→ RECORDS FOR THIS EXERCISE
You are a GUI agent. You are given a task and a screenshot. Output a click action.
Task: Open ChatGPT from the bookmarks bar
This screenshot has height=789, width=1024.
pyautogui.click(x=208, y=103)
==
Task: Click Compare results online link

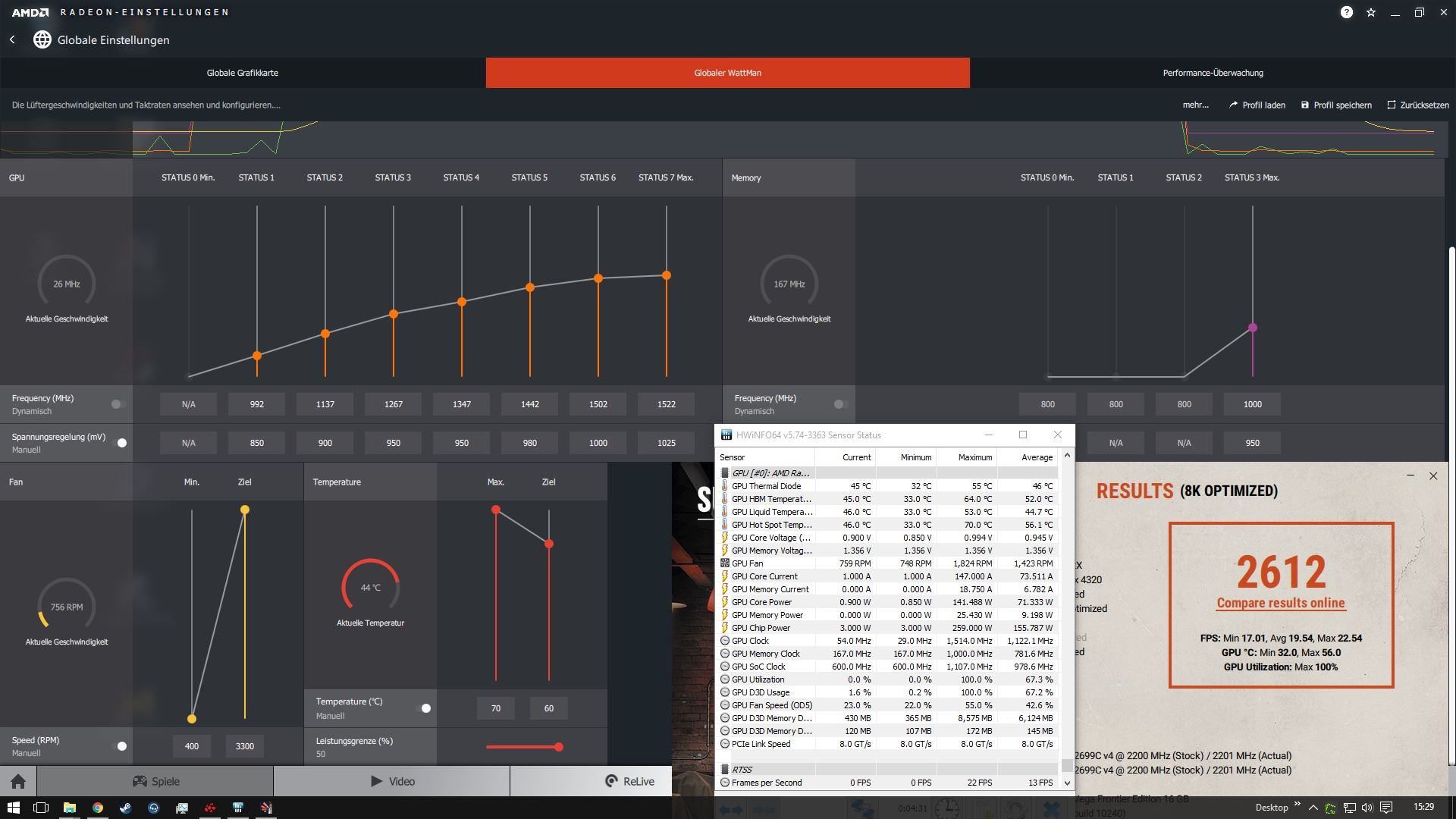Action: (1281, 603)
==
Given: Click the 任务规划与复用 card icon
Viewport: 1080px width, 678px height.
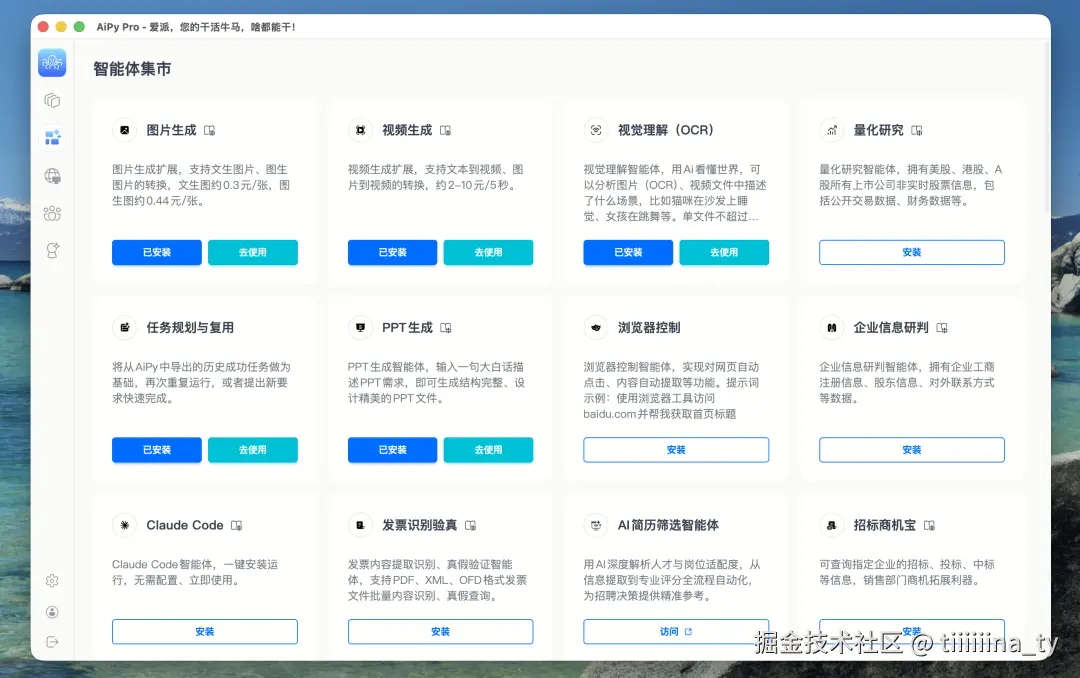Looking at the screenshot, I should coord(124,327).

→ WHAT IS BEING ASKED
Print the records from the line containing "You are a GUI" through the line containing "pyautogui.click(x=208, y=103)", reproducing those lines exactly as they are and nothing else.

→ REPLY
You are a GUI agent. You are given a task and a screenshot. Output a click action.
Task: Open ChatGPT from the bookmarks bar
This screenshot has height=789, width=1024.
pyautogui.click(x=208, y=103)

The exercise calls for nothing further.